Voilà, c’est là que j’ai l’air bête.
«… Cassandra »
Il sent que j’hésite, ma voix tremble un peu et je baisse le regard sur mon cahier où je n’écris plus rien depuis un moment. Allez ma fille, il faut assumer à présent.
« …Mais tu peux m’appeler Cass. »
Il éclate de rire et je pouffe un peu moi aussi face à mon ridicule. Il finit par se calmer et reprend, avec beaucoup de sérieux.
« Tu es déjà montée au château ?
- Au château ?
- Le château en ruines du comte Haren. »
C’est vrai que tout le monde le connaît. C’est un lieu historique associé à des milliers d’anecdotes passionnantes mais aussi un lieu connu pour quelques sordides faits divers… Cette conversation prend une tournure dangereuse.
" Non jamais. On dit que c’est un peu mal famé, non ?
- Bof, en plein milieu de l’après midi, ça ne doit pas craindre grand-chose. J’y vais en tous cas : tu veux venir ?
- Pourquoi… moi ?
- Parce que je te trouve jolie avec ta longue queue de cheval tirée en arrière, ton chemisier tout bien propre et repassé, ton nez en trompette et tes longs cils noirs. Parce que tu as l’air intelligent et parce que, a priori, la compagnie des gens normaux ne te plaît pas plus que ça, donc j’ai ma chance. »
Je déglutis et reste interdite. Pour être parfaitement honnête, il est plutôt séduisant mais je ne peux m’empêcher de me dire que pour attirer une jeune fille dans un coin isolé il n’y aurait pas meilleure technique. Je me méfie toujours de tout et de tout le monde… pourquoi ferais-je une exception pour lui ? Parce qu’il a l’air sincère ? Parce que j’aimerais qu’il soit sincère ? Et s’il n’était que très bon comédien ?
« Je vais poser mes affaires dans ma chambre, je te retrouve ici dans dix minutes. »

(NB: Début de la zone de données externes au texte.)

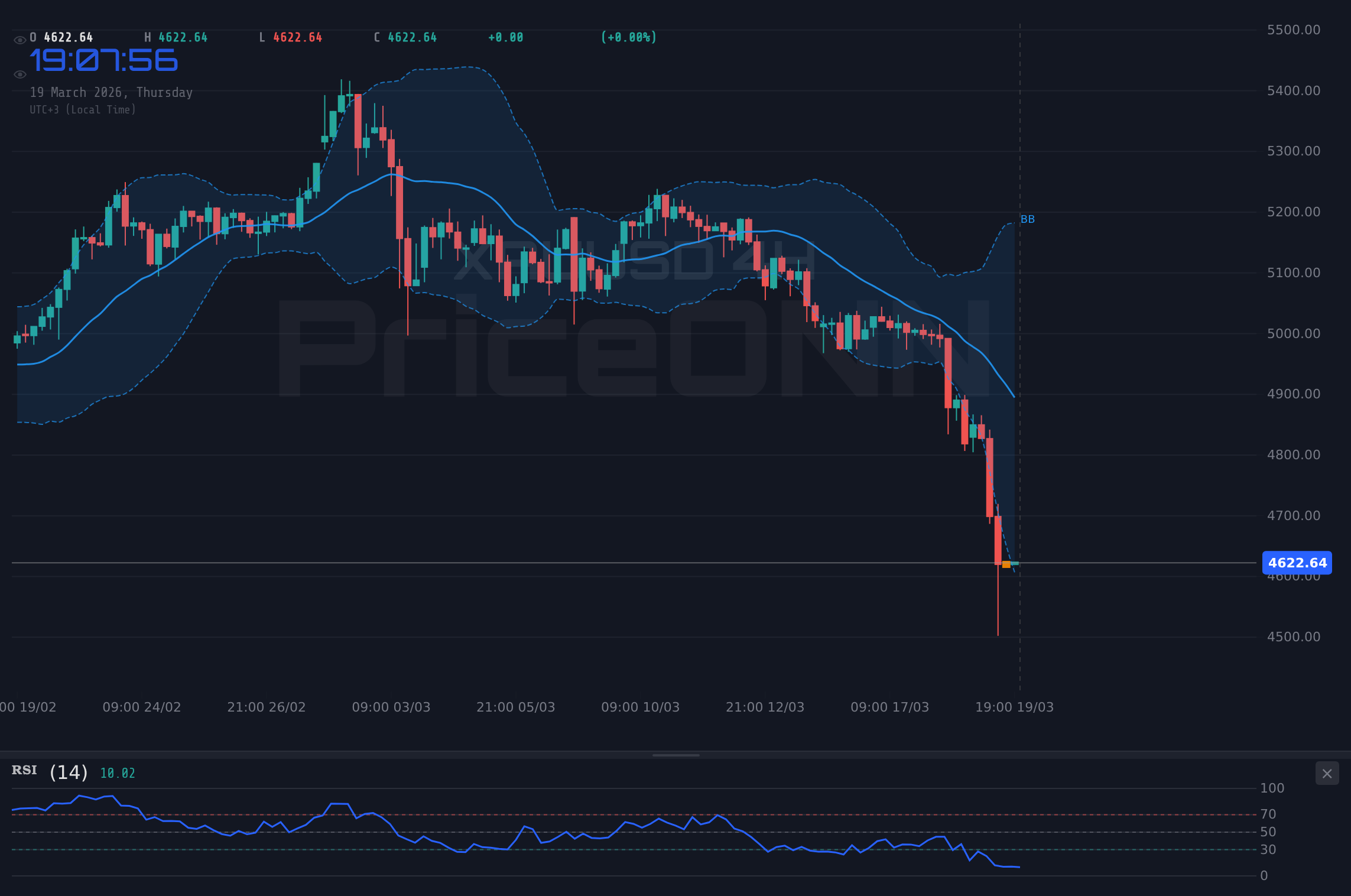Click the date label 19 March 2026, Thursday
Screen dimensions: 1351x896
[112, 92]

Ça me laissera un peu de temps pour réfléchir. Je ferme mon cahier, coince mon stylo à l’intérieur , attrape mes lunettes et m’enfuis. Le plus probable c’est qu’il ne soit de toute façon plus là quand je redescendrai. J’ai donc pris ma décision ? Je vais redescendre ?Je monte les marches quatre à quatre. J’ouvre la porte de ma chambre et pose mon cahier sur mon bureau. Je m’assois un instant sur mon lit et tente de réfléchir. Je regarde mon short : pas trop court. Mon débardeur : pas trop décolleté. Mes chaussures : basiques. Il n’y a rien d’attirant chez moi. Je passe normalement inaperçue. Je ne suscite pas la haine, n’appelle pas les moqueries. Non, généralement, on m’ignore, tout simplement. Mon regard dans la glace m’attire. Je ne suis pas une fille sans défense. Je suis même probablement plus forte que lui. Il l’ignore certainement, comme tout le monde. Je caresse mon médaillon. Je ne dois pas le craindre. Je donne une petite tape sur mon lit, comme pour m’encourager et je me lève. De toute façon il sera parti.

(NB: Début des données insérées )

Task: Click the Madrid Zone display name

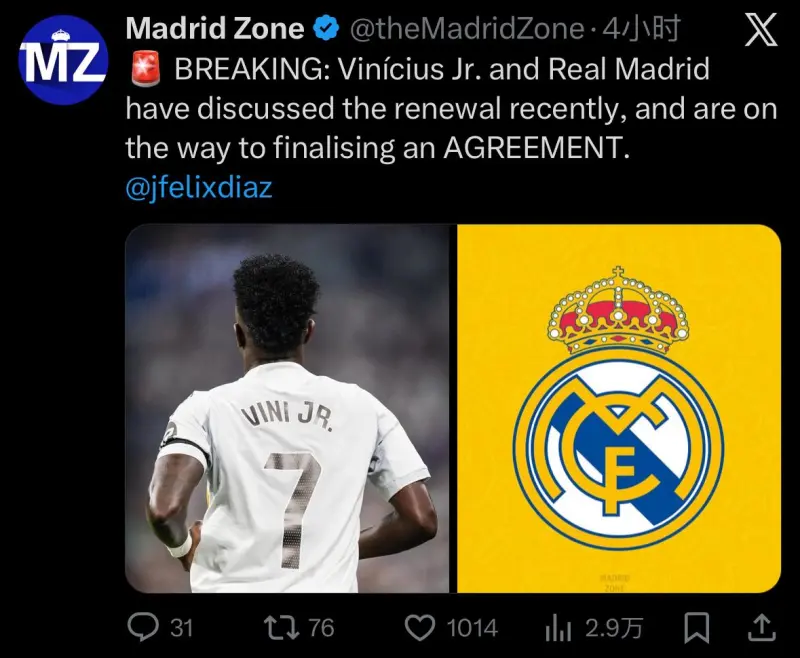Action: click(215, 28)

J’ouvre la porte et il se trouve juste derrière. J’ai un léger sursaut. Pourtant, cela n’a pas l’air de le choquer d’attendre ainsi derrière ma porte. Cela implique nécessairement qu’il ma suivie et personne n’aime être suivi… J’attrape d’une main le médaillon que j’ai autour du cou et l’emprisonne pendant de longues secondes. Avec ce médaillon je suis invincible…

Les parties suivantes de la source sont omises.